_Text section_:
###

Giter Club home page Giter Club logo

rss-lambda's Introduction

rss-lambda

Monitor your favourite blogs through RSS and get a notification whenever a new blog is posted. New blogposts are stored in DynamoDB and (optionally) sent out to your e-mail address using SES. The Step Function function to retrieve the blogs runs every 15 minutes by default. The cost for running the solution should be less than $3 per month, which is mostly influenced by the polling frequency of the function.

You can extend the blog scraper by adding your own RSS feeds to monitor. By default various AWS related feeds are included, but you can add any of your own feeds in the lambda-dynamo/feeds.txt file. Within the DynamoDB table that is deployed, you can find various details about the blogposts and also the text or html versions of the content. This can be helpful in case you are building your own feed scraper or notification service. You can also use the included AppSync endpoint to read data from the table using GraphQL.

Optionally, a JSON output for every blog category can be uploaded as a public S3 object. These files can be included in a single page app, such as the one at https://marek.rocks . The output will be compressed using 'brotli' or something similar later in the future to save on S3 storage and bandwidth costs.

The feed retrieval feature uses a "readability" library which works similarly to the "Reader View" function of the Apple Safari browser. This makes it convenient to read the full text of a blogpost in your email client or on mobile. All of the links, images and text markup is preserved.

Finally, an AppSync public endpoint can be deployed which retrieves the blogposts from DynamoDB. You can include the endpoint in a single page app to query blogpost context real time in a (web) application.

alt text

The following fields are stored in DynamoDB per blog article. In the screenshot, the large HTML and text outputs were omitted;

alt text

Finally, the following State Machine is created to retrieve blog posts;

alt text

Installation

  • Make sure the AWS SAM CLI and Docker are installed and configured on your local machine.
  • If you want, you can edit the RSS feeds in 'lambda/feeds.txt'. These contain various AWS blogs I read by default.
  • Run 'make init' to deploy the stack for the first time. Once the 'samconfig.toml' file is present, you can use 'make deploy'.
  • If you optionally select to use email notifications using SES, you will need to ensure that you have the SES sender and email address preconfigured in your account. There is unfortunately no simple way to provision this using SAM.

###

_Work to complete_: Reproduce the rss-lambda page word for word, everything from "Finally, the following" down to "your local machine.".

_Data segment_:
###

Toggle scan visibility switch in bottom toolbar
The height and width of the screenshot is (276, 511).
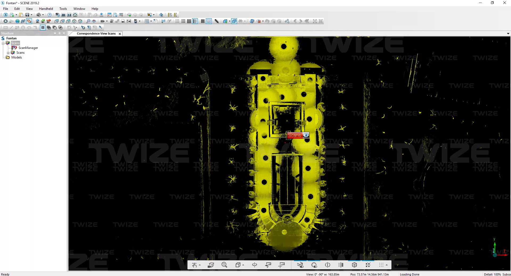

###

_Solution to this task_:
Finally, the following State Machine is created to retrieve blog posts;

alt text

Installation

  • Make sure the AWS SAM CLI and Docker are installed and configured on your local machine.